**Listed entries:**
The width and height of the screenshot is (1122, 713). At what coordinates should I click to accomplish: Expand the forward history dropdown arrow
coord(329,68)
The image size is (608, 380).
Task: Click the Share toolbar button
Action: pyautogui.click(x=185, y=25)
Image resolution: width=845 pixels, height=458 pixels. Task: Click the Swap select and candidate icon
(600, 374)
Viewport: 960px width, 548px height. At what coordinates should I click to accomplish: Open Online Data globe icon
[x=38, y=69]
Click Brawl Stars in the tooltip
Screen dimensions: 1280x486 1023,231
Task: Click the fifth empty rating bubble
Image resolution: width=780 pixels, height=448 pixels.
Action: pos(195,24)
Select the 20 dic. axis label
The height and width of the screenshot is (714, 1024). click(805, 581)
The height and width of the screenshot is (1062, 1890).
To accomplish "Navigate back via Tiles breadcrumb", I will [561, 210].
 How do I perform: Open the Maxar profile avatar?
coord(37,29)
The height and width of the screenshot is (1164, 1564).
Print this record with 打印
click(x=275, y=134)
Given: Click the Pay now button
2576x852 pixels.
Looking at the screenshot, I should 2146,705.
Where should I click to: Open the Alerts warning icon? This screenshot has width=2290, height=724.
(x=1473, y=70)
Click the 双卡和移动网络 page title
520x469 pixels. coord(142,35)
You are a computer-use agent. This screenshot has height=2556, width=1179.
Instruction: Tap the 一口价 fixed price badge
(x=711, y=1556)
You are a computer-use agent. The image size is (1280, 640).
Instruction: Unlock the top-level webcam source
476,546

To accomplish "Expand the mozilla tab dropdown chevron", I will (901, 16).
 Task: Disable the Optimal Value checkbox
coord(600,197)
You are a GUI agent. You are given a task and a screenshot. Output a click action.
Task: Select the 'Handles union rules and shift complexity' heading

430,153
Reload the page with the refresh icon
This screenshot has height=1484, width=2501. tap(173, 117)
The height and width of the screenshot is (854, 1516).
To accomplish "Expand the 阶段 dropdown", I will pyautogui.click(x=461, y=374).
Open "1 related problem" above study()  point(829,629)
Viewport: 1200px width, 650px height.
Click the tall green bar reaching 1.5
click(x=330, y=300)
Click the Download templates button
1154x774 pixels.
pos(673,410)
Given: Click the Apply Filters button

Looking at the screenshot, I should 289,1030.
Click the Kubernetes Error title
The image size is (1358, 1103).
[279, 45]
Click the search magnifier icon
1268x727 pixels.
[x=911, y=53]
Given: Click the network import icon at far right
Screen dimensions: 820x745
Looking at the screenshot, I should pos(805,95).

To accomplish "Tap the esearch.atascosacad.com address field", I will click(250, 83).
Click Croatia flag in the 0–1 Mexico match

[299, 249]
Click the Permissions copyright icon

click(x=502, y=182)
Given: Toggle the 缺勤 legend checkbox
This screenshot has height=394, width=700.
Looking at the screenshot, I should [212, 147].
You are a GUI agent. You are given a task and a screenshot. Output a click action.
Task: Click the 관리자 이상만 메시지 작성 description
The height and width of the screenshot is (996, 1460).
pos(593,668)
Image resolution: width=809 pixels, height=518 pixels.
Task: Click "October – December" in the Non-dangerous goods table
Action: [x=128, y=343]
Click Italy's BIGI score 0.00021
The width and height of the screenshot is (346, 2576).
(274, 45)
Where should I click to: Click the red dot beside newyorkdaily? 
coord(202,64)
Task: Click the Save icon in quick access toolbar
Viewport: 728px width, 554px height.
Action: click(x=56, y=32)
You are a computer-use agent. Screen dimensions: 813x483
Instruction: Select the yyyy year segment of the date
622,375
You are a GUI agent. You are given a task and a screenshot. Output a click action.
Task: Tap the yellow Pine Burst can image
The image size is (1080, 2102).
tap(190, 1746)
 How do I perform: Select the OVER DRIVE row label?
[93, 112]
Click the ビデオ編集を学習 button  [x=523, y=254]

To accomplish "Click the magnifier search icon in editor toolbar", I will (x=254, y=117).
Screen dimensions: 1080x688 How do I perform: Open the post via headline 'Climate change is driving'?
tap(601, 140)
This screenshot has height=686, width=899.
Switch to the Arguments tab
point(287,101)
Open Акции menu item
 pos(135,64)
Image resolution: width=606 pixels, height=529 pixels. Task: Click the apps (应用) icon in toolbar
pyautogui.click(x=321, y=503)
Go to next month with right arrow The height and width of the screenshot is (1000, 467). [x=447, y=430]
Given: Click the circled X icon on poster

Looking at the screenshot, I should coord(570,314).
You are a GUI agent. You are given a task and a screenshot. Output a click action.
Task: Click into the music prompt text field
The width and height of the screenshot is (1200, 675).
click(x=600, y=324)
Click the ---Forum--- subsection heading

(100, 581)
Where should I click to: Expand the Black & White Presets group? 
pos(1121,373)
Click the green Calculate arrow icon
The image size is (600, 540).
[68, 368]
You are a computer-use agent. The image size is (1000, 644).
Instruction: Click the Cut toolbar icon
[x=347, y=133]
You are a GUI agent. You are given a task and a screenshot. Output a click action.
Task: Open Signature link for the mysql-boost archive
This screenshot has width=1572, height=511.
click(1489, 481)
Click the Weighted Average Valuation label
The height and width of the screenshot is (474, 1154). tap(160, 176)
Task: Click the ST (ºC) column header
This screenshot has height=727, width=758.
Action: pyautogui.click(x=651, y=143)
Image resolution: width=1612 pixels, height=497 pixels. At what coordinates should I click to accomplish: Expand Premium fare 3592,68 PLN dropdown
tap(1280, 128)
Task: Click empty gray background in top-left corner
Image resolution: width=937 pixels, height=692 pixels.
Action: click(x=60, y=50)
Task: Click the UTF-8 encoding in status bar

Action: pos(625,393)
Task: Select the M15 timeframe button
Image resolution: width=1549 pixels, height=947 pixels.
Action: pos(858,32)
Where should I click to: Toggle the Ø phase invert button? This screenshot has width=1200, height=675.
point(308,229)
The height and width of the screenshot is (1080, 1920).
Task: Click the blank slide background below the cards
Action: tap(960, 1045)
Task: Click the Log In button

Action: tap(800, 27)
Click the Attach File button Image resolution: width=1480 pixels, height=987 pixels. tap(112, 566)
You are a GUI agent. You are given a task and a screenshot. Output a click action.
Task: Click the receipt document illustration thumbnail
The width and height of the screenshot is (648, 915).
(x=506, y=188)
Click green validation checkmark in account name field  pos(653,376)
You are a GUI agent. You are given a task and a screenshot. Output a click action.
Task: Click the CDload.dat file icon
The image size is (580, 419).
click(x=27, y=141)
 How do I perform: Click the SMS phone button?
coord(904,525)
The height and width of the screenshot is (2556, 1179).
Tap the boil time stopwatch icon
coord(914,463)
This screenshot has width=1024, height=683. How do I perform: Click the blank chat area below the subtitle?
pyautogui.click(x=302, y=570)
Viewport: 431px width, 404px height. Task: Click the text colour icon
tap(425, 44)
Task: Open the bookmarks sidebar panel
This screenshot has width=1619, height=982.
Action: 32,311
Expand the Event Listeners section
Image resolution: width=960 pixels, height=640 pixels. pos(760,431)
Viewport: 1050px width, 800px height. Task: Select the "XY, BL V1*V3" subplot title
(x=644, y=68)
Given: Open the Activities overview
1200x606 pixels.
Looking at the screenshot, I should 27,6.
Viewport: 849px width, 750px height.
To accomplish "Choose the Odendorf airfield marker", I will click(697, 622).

**Task goal:**
Set down an exact copy of the entries above.

**Written reply:**
The width and height of the screenshot is (1122, 713). At what coordinates should I click to accomplish: Expand the forward history dropdown arrow
coord(329,68)
The image size is (608, 380).
Task: Click the Share toolbar button
Action: pyautogui.click(x=185, y=25)
Image resolution: width=845 pixels, height=458 pixels. Task: Click the Swap select and candidate icon
(600, 374)
Viewport: 960px width, 548px height. At what coordinates should I click to accomplish: Open Online Data globe icon
[x=38, y=69]
Click Brawl Stars in the tooltip
Screen dimensions: 1280x486 1023,231
Task: Click the fifth empty rating bubble
Image resolution: width=780 pixels, height=448 pixels.
Action: pos(195,24)
Select the 20 dic. axis label
The height and width of the screenshot is (714, 1024). click(805, 581)
The height and width of the screenshot is (1062, 1890).
To accomplish "Navigate back via Tiles breadcrumb", I will [561, 210].
 How do I perform: Open the Maxar profile avatar?
coord(37,29)
The height and width of the screenshot is (1164, 1564).
Print this record with 打印
click(x=275, y=134)
Given: Click the Pay now button
2576x852 pixels.
Looking at the screenshot, I should 2146,705.
Where should I click to: Open the Alerts warning icon? This screenshot has width=2290, height=724.
(x=1473, y=70)
Click the 双卡和移动网络 page title
520x469 pixels. coord(142,35)
You are a computer-use agent. This screenshot has height=2556, width=1179.
Instruction: Tap the 一口价 fixed price badge
(x=711, y=1556)
You are a computer-use agent. The image size is (1280, 640).
Instruction: Unlock the top-level webcam source
476,546

To accomplish "Expand the mozilla tab dropdown chevron", I will (901, 16).
 Task: Disable the Optimal Value checkbox
coord(600,197)
You are a GUI agent. You are given a task and a screenshot. Output a click action.
Task: Select the 'Handles union rules and shift complexity' heading

430,153
Reload the page with the refresh icon
This screenshot has height=1484, width=2501. tap(173, 117)
The height and width of the screenshot is (854, 1516).
To accomplish "Expand the 阶段 dropdown", I will pyautogui.click(x=461, y=374).
Open "1 related problem" above study()  point(829,629)
Viewport: 1200px width, 650px height.
Click the tall green bar reaching 1.5
click(x=330, y=300)
Click the Download templates button
1154x774 pixels.
pos(673,410)
Given: Click the Apply Filters button

Looking at the screenshot, I should 289,1030.
Click the Kubernetes Error title
The image size is (1358, 1103).
[279, 45]
Click the search magnifier icon
1268x727 pixels.
[x=911, y=53]
Given: Click the network import icon at far right
Screen dimensions: 820x745
Looking at the screenshot, I should pos(805,95).

To accomplish "Tap the esearch.atascosacad.com address field", I will click(250, 83).
Click Croatia flag in the 0–1 Mexico match

[299, 249]
Click the Permissions copyright icon

click(x=502, y=182)
Given: Toggle the 缺勤 legend checkbox
This screenshot has height=394, width=700.
Looking at the screenshot, I should [212, 147].
You are a GUI agent. You are given a task and a screenshot. Output a click action.
Task: Click the 관리자 이상만 메시지 작성 description
The height and width of the screenshot is (996, 1460).
pos(593,668)
Image resolution: width=809 pixels, height=518 pixels.
Task: Click "October – December" in the Non-dangerous goods table
Action: [x=128, y=343]
Click Italy's BIGI score 0.00021
The width and height of the screenshot is (346, 2576).
(274, 45)
Where should I click to: Click the red dot beside newyorkdaily? 
coord(202,64)
Task: Click the Save icon in quick access toolbar
Viewport: 728px width, 554px height.
Action: click(x=56, y=32)
You are a computer-use agent. Screen dimensions: 813x483
Instruction: Select the yyyy year segment of the date
622,375
You are a GUI agent. You are given a task and a screenshot. Output a click action.
Task: Tap the yellow Pine Burst can image
The image size is (1080, 2102).
tap(190, 1746)
 How do I perform: Select the OVER DRIVE row label?
[93, 112]
Click the ビデオ編集を学習 button  [x=523, y=254]

To accomplish "Click the magnifier search icon in editor toolbar", I will (x=254, y=117).
Screen dimensions: 1080x688 How do I perform: Open the post via headline 'Climate change is driving'?
tap(601, 140)
This screenshot has height=686, width=899.
Switch to the Arguments tab
point(287,101)
Open Акции menu item
 pos(135,64)
Image resolution: width=606 pixels, height=529 pixels. Task: Click the apps (应用) icon in toolbar
pyautogui.click(x=321, y=503)
Go to next month with right arrow The height and width of the screenshot is (1000, 467). [x=447, y=430]
Given: Click the circled X icon on poster

Looking at the screenshot, I should coord(570,314).
You are a GUI agent. You are given a task and a screenshot. Output a click action.
Task: Click into the music prompt text field
The width and height of the screenshot is (1200, 675).
click(x=600, y=324)
Click the ---Forum--- subsection heading

(100, 581)
Where should I click to: Expand the Black & White Presets group? 
pos(1121,373)
Click the green Calculate arrow icon
The image size is (600, 540).
[68, 368]
You are a computer-use agent. The image size is (1000, 644).
Instruction: Click the Cut toolbar icon
[x=347, y=133]
You are a GUI agent. You are given a task and a screenshot. Output a click action.
Task: Open Signature link for the mysql-boost archive
This screenshot has width=1572, height=511.
click(1489, 481)
Click the Weighted Average Valuation label
The height and width of the screenshot is (474, 1154). tap(160, 176)
Task: Click the ST (ºC) column header
This screenshot has height=727, width=758.
Action: pyautogui.click(x=651, y=143)
Image resolution: width=1612 pixels, height=497 pixels. At what coordinates should I click to accomplish: Expand Premium fare 3592,68 PLN dropdown
tap(1280, 128)
Task: Click empty gray background in top-left corner
Image resolution: width=937 pixels, height=692 pixels.
Action: click(x=60, y=50)
Task: Click the UTF-8 encoding in status bar

Action: pos(625,393)
Task: Select the M15 timeframe button
Image resolution: width=1549 pixels, height=947 pixels.
Action: pos(858,32)
Where should I click to: Toggle the Ø phase invert button? This screenshot has width=1200, height=675.
point(308,229)
The height and width of the screenshot is (1080, 1920).
Task: Click the blank slide background below the cards
Action: tap(960, 1045)
Task: Click the Log In button

Action: tap(800, 27)
Click the Attach File button Image resolution: width=1480 pixels, height=987 pixels. tap(112, 566)
You are a GUI agent. You are given a task and a screenshot. Output a click action.
Task: Click the receipt document illustration thumbnail
The width and height of the screenshot is (648, 915).
(x=506, y=188)
Click green validation checkmark in account name field  pos(653,376)
You are a GUI agent. You are given a task and a screenshot. Output a click action.
Task: Click the CDload.dat file icon
The image size is (580, 419).
click(x=27, y=141)
 How do I perform: Click the SMS phone button?
coord(904,525)
The height and width of the screenshot is (2556, 1179).
Tap the boil time stopwatch icon
coord(914,463)
This screenshot has width=1024, height=683. How do I perform: Click the blank chat area below the subtitle?
pyautogui.click(x=302, y=570)
Viewport: 431px width, 404px height. Task: Click the text colour icon
tap(425, 44)
Task: Open the bookmarks sidebar panel
This screenshot has width=1619, height=982.
Action: 32,311
Expand the Event Listeners section
Image resolution: width=960 pixels, height=640 pixels. pos(760,431)
Viewport: 1050px width, 800px height. Task: Select the "XY, BL V1*V3" subplot title
(x=644, y=68)
Given: Open the Activities overview
1200x606 pixels.
Looking at the screenshot, I should 27,6.
Viewport: 849px width, 750px height.
To accomplish "Choose the Odendorf airfield marker", I will click(697, 622).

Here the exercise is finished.